We had to articulate what we consider the most important qualities in a candidate. I think that when you define the ideal candidate in narrow ways, when people do accomplish it from marginalized or underserved or equity seeking communities, they’re doing it against enormous odds often. It can be done but it’s not easy. Those people who do it are usually struggling to be seen and accepted and valued. So they’re in, but they’re not all the way in. It can require rethinking fundamental elements of what you consider to be a qualification.
We really had to talk through what we understood to be a successful interview. Because we had people in the interview process who brought very, very different cultural approaches to being interviewed. For example, the cultural notion that you unpack all of your strengths and all of your connections and you display them proudly and talk about them, namedrop your connections, all of that is a totally culturally specific approach that for many people in the world is an extremely uncomfortable and antithetical way to go about presenting yourself.
So we had to unpack our own cultural bias and blind spots during the interview process. We had choices that felt like they would be easy “yes”, because they were culturally familiar. It’s the more difficult “yesses”, the culturally unfamiliar choices that require a commitment.

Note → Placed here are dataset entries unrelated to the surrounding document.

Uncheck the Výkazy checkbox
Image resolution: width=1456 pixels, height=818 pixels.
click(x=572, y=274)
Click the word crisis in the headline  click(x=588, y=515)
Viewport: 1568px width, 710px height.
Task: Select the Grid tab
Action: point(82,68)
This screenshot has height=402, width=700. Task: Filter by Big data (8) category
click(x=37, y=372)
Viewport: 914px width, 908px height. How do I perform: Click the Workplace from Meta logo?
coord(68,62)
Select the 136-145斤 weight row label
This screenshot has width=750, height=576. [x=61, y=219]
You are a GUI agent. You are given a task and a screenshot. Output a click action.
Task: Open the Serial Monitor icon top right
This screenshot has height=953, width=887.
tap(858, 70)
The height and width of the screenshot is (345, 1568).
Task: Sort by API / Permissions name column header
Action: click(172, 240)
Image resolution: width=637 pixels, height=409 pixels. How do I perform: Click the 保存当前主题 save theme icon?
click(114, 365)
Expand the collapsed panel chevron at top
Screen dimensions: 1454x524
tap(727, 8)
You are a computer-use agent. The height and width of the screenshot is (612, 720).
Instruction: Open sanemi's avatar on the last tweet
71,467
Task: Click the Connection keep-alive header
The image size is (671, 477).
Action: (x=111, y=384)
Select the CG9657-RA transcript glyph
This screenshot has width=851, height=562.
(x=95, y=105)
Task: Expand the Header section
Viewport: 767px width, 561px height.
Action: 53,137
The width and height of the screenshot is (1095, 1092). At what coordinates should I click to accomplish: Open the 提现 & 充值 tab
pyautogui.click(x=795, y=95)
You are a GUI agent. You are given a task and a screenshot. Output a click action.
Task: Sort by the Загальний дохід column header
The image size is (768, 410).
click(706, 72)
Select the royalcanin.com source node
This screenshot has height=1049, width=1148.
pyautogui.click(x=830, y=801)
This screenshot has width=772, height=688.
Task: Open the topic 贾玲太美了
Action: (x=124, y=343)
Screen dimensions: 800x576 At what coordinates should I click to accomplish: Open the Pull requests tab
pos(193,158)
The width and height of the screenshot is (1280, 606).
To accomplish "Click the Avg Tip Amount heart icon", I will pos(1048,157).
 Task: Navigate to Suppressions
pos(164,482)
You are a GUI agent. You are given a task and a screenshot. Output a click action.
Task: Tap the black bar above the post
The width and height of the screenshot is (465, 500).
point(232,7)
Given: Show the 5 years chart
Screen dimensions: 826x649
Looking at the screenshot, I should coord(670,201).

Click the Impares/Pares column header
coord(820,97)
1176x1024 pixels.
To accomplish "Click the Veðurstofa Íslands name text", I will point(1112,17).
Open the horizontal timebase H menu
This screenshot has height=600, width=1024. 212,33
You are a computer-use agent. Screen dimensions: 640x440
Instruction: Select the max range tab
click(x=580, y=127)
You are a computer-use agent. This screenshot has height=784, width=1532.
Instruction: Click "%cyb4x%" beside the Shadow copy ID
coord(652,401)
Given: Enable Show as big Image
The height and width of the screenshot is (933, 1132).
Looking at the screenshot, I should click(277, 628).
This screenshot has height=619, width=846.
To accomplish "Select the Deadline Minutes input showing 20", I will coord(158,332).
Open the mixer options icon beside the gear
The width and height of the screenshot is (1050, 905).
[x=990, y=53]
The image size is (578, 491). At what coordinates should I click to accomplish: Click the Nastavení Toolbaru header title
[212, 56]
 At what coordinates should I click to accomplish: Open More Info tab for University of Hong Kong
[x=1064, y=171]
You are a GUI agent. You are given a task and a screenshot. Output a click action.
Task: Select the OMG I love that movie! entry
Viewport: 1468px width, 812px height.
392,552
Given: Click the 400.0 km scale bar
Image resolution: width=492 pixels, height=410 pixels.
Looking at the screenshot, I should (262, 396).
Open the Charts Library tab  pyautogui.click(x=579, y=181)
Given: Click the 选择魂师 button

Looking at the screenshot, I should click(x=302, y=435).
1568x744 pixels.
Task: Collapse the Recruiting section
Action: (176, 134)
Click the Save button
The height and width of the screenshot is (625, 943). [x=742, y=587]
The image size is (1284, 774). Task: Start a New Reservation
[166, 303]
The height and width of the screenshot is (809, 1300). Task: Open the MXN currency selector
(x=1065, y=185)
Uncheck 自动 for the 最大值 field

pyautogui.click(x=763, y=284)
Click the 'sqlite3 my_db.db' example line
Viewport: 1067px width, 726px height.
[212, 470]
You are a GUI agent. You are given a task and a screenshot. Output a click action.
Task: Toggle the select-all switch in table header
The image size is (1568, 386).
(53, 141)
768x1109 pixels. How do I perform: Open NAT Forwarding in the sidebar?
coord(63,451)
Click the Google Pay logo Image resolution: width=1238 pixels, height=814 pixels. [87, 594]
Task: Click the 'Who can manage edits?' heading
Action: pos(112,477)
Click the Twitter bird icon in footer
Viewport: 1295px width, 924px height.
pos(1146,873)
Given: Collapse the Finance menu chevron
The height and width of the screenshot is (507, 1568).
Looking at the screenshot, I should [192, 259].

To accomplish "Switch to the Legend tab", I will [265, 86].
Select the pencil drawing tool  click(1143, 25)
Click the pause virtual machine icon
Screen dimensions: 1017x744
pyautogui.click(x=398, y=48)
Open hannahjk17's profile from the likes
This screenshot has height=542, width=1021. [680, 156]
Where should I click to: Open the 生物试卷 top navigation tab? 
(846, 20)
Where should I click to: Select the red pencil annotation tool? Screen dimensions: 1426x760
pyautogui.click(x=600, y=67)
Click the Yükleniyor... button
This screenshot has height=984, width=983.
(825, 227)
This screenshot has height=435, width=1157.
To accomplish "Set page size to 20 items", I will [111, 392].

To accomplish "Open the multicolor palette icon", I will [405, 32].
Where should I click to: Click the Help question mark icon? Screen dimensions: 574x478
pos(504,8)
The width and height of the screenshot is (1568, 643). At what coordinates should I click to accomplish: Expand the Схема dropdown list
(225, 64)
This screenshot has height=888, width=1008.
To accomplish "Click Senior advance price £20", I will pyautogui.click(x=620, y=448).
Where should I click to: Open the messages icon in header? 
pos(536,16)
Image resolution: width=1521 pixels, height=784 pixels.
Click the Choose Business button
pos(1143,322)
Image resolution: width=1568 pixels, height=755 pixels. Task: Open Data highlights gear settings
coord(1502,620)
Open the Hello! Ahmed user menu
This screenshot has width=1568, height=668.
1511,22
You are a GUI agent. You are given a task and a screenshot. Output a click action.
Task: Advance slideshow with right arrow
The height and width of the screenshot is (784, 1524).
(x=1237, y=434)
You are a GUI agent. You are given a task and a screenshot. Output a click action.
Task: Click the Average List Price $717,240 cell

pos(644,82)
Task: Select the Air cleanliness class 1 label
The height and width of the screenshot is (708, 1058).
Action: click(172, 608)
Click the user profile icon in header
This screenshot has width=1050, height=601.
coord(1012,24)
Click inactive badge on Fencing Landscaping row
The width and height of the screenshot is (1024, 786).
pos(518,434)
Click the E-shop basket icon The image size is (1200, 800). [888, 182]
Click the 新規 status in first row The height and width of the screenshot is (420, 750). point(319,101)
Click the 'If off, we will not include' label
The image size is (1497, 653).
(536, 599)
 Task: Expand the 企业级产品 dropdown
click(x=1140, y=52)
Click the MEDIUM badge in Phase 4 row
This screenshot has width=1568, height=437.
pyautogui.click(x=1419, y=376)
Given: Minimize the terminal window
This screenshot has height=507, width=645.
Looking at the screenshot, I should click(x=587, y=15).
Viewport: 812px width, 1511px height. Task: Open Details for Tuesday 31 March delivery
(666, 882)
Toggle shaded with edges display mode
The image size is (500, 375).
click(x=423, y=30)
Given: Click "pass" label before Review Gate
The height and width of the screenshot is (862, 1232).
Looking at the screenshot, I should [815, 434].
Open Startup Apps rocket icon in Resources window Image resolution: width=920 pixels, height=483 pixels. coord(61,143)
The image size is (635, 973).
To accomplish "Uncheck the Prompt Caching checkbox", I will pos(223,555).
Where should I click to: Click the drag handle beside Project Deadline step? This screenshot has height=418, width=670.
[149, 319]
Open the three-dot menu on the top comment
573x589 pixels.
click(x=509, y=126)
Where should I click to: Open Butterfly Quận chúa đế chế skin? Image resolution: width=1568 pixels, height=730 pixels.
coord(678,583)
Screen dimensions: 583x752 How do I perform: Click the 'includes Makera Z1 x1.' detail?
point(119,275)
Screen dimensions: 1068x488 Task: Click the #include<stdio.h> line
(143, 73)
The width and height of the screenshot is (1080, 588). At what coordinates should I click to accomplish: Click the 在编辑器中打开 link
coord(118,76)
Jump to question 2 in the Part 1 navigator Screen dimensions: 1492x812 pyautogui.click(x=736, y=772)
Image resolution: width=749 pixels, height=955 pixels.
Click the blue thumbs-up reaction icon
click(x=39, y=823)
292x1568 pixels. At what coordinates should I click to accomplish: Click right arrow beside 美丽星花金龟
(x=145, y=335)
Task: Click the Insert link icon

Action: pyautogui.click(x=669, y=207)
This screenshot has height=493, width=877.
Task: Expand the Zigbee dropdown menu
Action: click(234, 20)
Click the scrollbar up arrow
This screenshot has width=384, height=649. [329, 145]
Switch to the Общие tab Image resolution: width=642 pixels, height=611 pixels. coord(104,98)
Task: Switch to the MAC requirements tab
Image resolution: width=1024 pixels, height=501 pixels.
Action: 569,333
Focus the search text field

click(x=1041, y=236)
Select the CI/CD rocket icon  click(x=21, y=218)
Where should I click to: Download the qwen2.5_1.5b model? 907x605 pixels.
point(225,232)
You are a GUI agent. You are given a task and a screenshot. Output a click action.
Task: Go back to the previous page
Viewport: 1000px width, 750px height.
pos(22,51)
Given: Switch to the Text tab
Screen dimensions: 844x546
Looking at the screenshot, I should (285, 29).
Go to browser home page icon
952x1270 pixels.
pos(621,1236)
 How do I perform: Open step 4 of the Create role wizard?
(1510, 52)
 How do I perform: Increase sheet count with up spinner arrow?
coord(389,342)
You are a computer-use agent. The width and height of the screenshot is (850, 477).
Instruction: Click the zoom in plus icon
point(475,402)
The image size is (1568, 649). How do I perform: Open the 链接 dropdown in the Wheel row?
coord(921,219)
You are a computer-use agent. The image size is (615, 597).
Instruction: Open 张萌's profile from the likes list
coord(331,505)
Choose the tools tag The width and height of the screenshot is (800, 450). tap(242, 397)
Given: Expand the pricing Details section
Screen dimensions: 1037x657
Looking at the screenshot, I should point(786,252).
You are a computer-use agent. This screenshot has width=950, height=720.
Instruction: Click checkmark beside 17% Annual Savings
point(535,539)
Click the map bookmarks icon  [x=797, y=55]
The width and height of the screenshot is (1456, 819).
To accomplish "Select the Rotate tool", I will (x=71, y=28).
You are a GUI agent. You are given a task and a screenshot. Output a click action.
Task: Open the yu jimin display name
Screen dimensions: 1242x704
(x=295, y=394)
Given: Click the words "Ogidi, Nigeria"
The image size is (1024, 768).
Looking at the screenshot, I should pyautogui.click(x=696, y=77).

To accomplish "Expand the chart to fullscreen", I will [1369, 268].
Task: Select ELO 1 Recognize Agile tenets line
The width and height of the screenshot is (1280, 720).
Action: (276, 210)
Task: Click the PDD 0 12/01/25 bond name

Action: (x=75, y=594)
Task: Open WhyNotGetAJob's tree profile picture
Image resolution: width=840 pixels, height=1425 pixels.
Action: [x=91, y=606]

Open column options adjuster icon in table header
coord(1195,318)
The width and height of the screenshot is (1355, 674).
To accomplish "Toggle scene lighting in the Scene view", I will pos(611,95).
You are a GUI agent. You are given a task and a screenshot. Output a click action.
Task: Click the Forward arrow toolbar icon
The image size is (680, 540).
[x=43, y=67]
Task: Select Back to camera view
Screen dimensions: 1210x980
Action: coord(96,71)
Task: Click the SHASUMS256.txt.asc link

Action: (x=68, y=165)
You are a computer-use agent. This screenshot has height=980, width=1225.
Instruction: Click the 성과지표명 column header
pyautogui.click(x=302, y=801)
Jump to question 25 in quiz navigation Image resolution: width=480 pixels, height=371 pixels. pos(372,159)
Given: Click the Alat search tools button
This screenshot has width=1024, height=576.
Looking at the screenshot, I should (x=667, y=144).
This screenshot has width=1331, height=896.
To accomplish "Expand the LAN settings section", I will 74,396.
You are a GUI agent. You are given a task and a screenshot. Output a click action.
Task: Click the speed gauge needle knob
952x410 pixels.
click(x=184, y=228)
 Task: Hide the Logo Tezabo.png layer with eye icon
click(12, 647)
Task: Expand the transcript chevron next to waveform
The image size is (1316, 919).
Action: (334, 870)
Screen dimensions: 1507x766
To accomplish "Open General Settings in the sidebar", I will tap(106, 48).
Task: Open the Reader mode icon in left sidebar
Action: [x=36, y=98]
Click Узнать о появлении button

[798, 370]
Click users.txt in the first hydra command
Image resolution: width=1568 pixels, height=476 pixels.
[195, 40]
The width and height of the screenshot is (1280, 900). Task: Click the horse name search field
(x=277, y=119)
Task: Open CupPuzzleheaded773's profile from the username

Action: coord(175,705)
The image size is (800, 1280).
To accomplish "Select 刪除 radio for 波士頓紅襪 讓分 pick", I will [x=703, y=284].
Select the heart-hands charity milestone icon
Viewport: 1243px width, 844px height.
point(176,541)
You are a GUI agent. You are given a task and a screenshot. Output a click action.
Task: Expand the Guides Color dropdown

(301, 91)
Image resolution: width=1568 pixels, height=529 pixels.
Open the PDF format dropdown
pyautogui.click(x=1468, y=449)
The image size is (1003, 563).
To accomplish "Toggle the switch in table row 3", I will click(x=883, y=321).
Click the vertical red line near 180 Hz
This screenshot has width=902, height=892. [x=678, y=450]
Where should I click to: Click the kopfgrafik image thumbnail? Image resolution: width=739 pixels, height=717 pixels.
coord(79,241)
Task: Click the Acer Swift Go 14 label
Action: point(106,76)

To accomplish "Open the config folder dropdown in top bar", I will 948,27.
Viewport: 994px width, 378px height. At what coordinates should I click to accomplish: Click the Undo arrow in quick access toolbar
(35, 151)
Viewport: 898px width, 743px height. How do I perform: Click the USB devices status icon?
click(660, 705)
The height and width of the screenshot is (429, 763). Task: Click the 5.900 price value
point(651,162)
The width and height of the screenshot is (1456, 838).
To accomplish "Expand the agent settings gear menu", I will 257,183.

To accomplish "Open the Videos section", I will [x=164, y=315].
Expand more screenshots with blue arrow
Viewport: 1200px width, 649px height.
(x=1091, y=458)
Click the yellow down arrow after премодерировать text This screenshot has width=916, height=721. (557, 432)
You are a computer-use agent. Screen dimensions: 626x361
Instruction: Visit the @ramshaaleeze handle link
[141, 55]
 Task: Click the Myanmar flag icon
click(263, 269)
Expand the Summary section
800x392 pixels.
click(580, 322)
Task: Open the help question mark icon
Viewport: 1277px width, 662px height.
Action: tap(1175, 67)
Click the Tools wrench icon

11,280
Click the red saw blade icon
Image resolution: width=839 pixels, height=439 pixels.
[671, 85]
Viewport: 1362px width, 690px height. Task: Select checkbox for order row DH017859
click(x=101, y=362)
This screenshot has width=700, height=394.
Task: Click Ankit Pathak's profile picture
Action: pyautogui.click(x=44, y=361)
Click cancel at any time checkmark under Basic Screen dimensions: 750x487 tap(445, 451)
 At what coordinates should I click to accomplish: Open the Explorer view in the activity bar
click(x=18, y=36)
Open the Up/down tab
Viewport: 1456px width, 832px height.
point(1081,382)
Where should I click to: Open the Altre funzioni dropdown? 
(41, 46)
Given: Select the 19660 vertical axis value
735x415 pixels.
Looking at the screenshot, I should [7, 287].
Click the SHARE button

The second piece is building community connections. The thing that finally broke it open for us was we found out about an organization that did exactly what we were looking for. They were building leaders in the newcomer sector. And yet we had to build their trust that the opportunity they offered us would not be squandered. That trust-building takes time and part of how it had happened was that at lower levels operationally in terms of building programmes, those relationships existed for several years, so they knew there was willingness and openness and commitment at that level. When they heard from us at the leadership level, they were willing to trust us.
Leadership is not the only thing that matters, people doing front line work can also be the trust-builders in the community, they do invaluable work in terms of trust-building. This is why that permeability is so important, because if those front line people are building the trust, leaders need to be able to listen to what the front line people are telling them and incorporate that as part of the wisdom of the organization on how to move forward.